BEEVILLE – Bee County could still have a wind farm along its southern border despite last week’s decision.
During their April 29 meeting, commissioners declined to give a tax abatement to Lincoln Renewable Energy which wanted to build he turbines.
Commissioner Carlos Salazar, after the issue failed to get a second and died during Monday’s court meeting, said, “Even though we didn’t grant the reinvestment zone and tax abatement, this company still has the ability to go before these landowners to build these windmills.”
Will Furgeson, development manager at Lincoln, said this week that they still plan to continue working with the county on the project as they will need road access and other assistance.
“I think right now we are certainly planning on continuing with development,” he said.
He admits that without the abatement, the project will be more difficult. “Obviously the project is a lot more feasible when we have those agreements in place.”
This is the second time commissioners have discussed the issue. They held a public hearing, required before any zone and abatement could be implemented, but delayed voting on the issue due to an error on the meeting agenda.
Commissioner Kenneth Haggard, into whose precinct these farms would fall, said that Lincoln Renewable Energy was making provisions, including offering bonds for the deconstruction of the windmills when production stopped, to prevent the area from being littered with derelict turbines.
“When the project is over, you won’t see them any more,” Haggard said. “It will not be like the state of California, where you see them everywhere.”
Haggard said that this proposed wind farm would be a benefit to his area which has seen little financial influx from the recent Eagle Ford Shale drilling boom.
“This is a little different than you have seen in the past,” he said. “Whether they are or are not, an eyesore is a personal thing.
“It is actually a small shot for the businesses and people that live down there.
“How many people is it going to employ? I don’t know yet. It may be several. It may be more. These are unforeseen numbers.
“I just want the public to know that any business brought into Bee County is a business that Bee County needs.”
Opposition came from his fellow commissioners including Dennis DeWitt, who said that his first concern was the abatement.
“We are in the free enterprise system in the U.S.
“If they cannot compete without federal and local subsides, something is wrong.
“Someone else needs to come in who can.
“If these companies feel like they are profitable, they could come in without the county tax abatement.”
DeWitt, who does own property in southern Bee County, said that he has also heard from people concerned not just about possible decrease in property values but also the aesthetics of a windmill farm on the open countryside.
Commissioner Eloy Rodriguez also voiced concern about the abatement, simply saying, “There are a lot more minuses than pluses.”
Two residents spoke during the public forum against the abatement, and one spoke in favor.
Cissy Beasley reiterated that she was opposed to the abatement and that the company had enough financial backing without the county sacrificing funds.
“I fail to understand why it is Bee County’s responsibility if a private company is competitive.
“I would hate to see 10 years of tax revenue cast aside for a company that appears to have plenty of resources.”
Jimmy Jackson, another resident, added that abatements should be for those companies which are adding to the overall job base of the area.
“Tax abatements historically have been given to companies bringing a lot of jobs into a community.
“This is not the case.

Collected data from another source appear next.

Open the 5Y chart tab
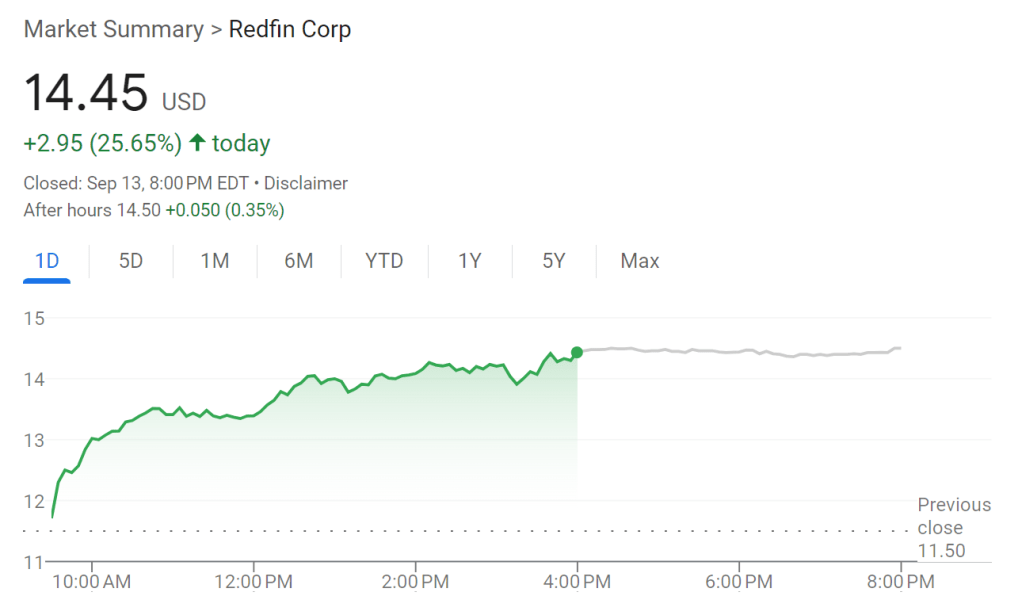1022x596 pixels. click(x=554, y=261)
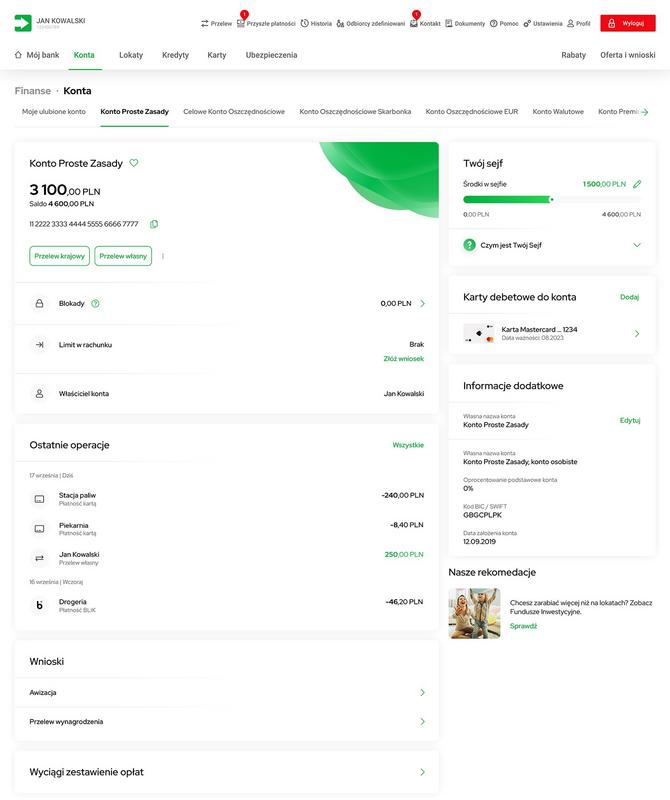
Task: Open Wyciągi zestawienie opłat section
Action: point(422,772)
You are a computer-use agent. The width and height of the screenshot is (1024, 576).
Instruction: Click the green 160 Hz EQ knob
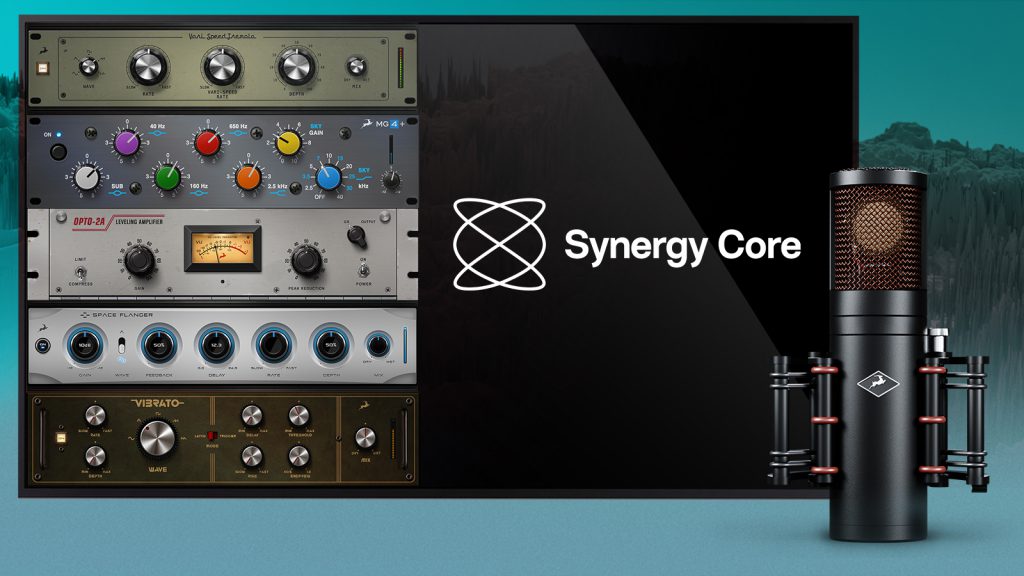[167, 177]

The wind farms are going to be constructed by outside firms that are going to come in, and then they are going to leave. We are going to have a few maintenance workers left over – certainly doesn’t justify any kid of tax abatement.”
Unlike in the prior meeting, this time one person spoke in favor of the wind farms.
Jim McDonald, longtime area resident, said, “This project is going to be in the area where I live. We haven’t benefited any from the Eagle Ford.
“This gives landowners a chance to sell caliche to build their roads someplace to do a little work for the company and maybe get some long-term income.
“The people in my area are all for it.”